The papers, your boss, your clients, the new intern... everyone's talking green. Thankfully, The Greenery gives you a daily update on what's going on environmentally in UK marketing, business, politics and science. Green things and marketing things, living in beautiful synthesis. Awesome.

Tuesday 13 November 2007

A busy day for Greenpeace.

Business

  • Intel has adopted the sunflower as the emblem of its new Penryn family of processors. Intriguingly, the sunflower has the power to pull lead from the soil - just as lead has been eliminated from the new processor.
  • More on the plastic bag ban in london...
  • Great article on the automotive industry and the pressures it faces from BusinessGreen

Advertising

  • A bizarre exchange of adverts is taking place in Kansas. Have a look here

Science

  • The Telegraph reports on hydrogen power, detailing a new method that relies on bacteria in a specially designed reactor that can efficiently produce hydrogen fuel from any type of biodegradable organic matter. The faces behind the science, Dr Shaoan Cheng and Prof Bruce Logan of Penn State University, report on their findings today in the Proceedings of the National Academy of Sciences.

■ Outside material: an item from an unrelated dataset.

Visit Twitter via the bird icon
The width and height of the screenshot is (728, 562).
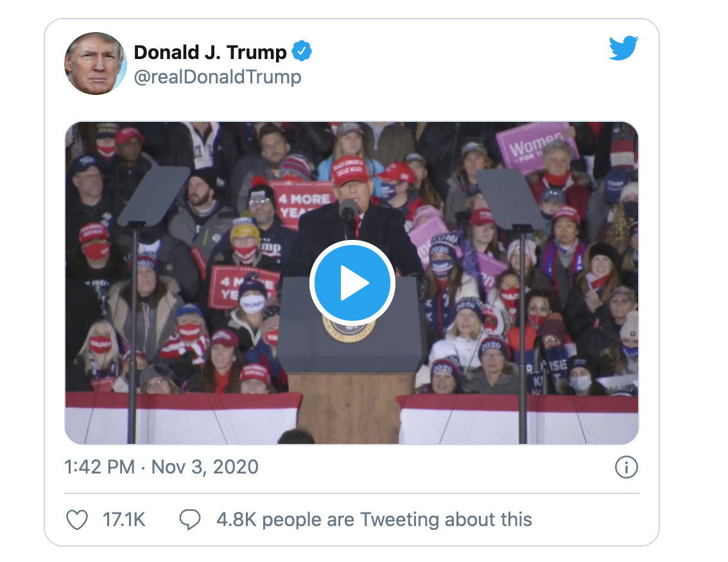click(623, 47)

And yes, following in the footsteps of great minds before them, the name is equally as complex as the theories behind it: electrohydrogenesis.

Politics
  • Greenpeace gives a heated response to the government's intention of offsetting it's flight emissions:
    "This is just plain hypocritical of the government," says Charlie Kronick. "Off-setting is a book-keeping trick that can't stop climate change, because once you've burned jet fuel at altitude there's absolutely nothing you can do to stop your emissions changing the climate. If ministers were serious about reducing greenhouse gases from aviation they'd shelve plans for new runways and airports."
    Not sure if I agreee with them about the value of offsetting, but their second point does have some validity. The govt needs to do a bit of joined-up thinking here.
  • British Prime Minister Gordon Brown and his visiting Hungary counterpart Ferenc Gyurcsany pledged on Monday to work together within the European Union to bring progress on economic, environmental and security issues. In a joint statement after bilateral talks at Downing Street No.10, Brown and Gyurcsany said the enlarged EU had the opportunity to become a "genuinely global player" with the signing of the EU Treaty at the informal European Council in Lisbon last month.
  • The UN Framework Convention on Climate Change Conference of the Parties will be held soon in Bali, to discuss the post-Kyoto framework. An extensive article from ths WBCSD can be found here.